Because any price control system will create severe market distortions.

What is fairness anyway?

224   Different Sean   2007 Mar 6, 11:59am  

astrid Says:
Fairness is irrelevant. When you rent, you’re paying for a temporary right of occupation to the true owner of the property. There’s no reason you should have any rights beyond the terms of the lease.

that's a narrow view of decently providing shelter in a society, though...

225   Different Sean   2007 Mar 6, 12:04pm  

Peter P Says:
>I have yet to see a “well designed” rent control system
> that did not create severe market distortions that were
> UN-beneficial to the majority of the general public, as
> well as lots of bad incentives (to game the system).

Because any price control system will create severe market distortions.

This is just more of the same neo-liberal market dogma and fundamentalism. It's like a neural network which always oscillates to the same answer no matter what the inputs.
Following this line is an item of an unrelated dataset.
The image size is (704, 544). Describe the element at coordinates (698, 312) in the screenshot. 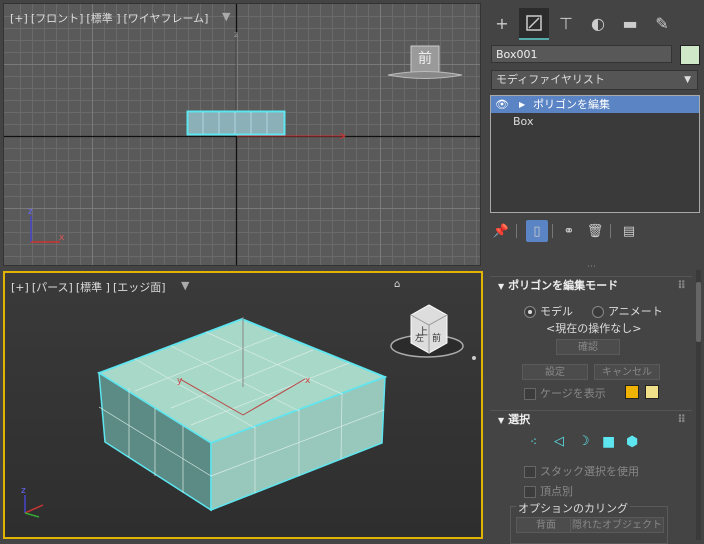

This is completely unsubstantiated by argument. You've looked at *one* system and said therefore that all systems can't work. (And maybe the system *does* work for many, just not in your view.) This is just a nonsense. Talking about scientific reasoning, because one rocket misfires means in your logic that no rocket will ever get off the ground and there will never be a space shuttle. People invoke 'scientific reasoning' when it's convenient and then proceed to prove they don't have any, and they have a 'one size fits all' answer. Where does this neo-classical market brainwashing come from, by the way?

226   Different Sean   2007 Mar 6, 12:09pm  

In other words, it usually creates big, counter-productive moral hazards.

The only 'moral hazards' I see are exploitation of workers by landlords, unhelathy economic bubbles which are harmful to both the micro- and macro-economies, and incredible unfairness and disenfranchisement of a sector of the population for the enrichment of others. That's my definition of a 'moral hazard'. The original defn of moral hazard was from insurance companies talking about the question of whether it becomes too tempting for a businessman to torch their business and claim the insurance. It now means anything which jeopardises so-called 'free markets' apparently, as redefined on this blog.

The whole cycle of creating 'haves and have-nots' also increases crime and anomie, which I see as 'counter-productive' also.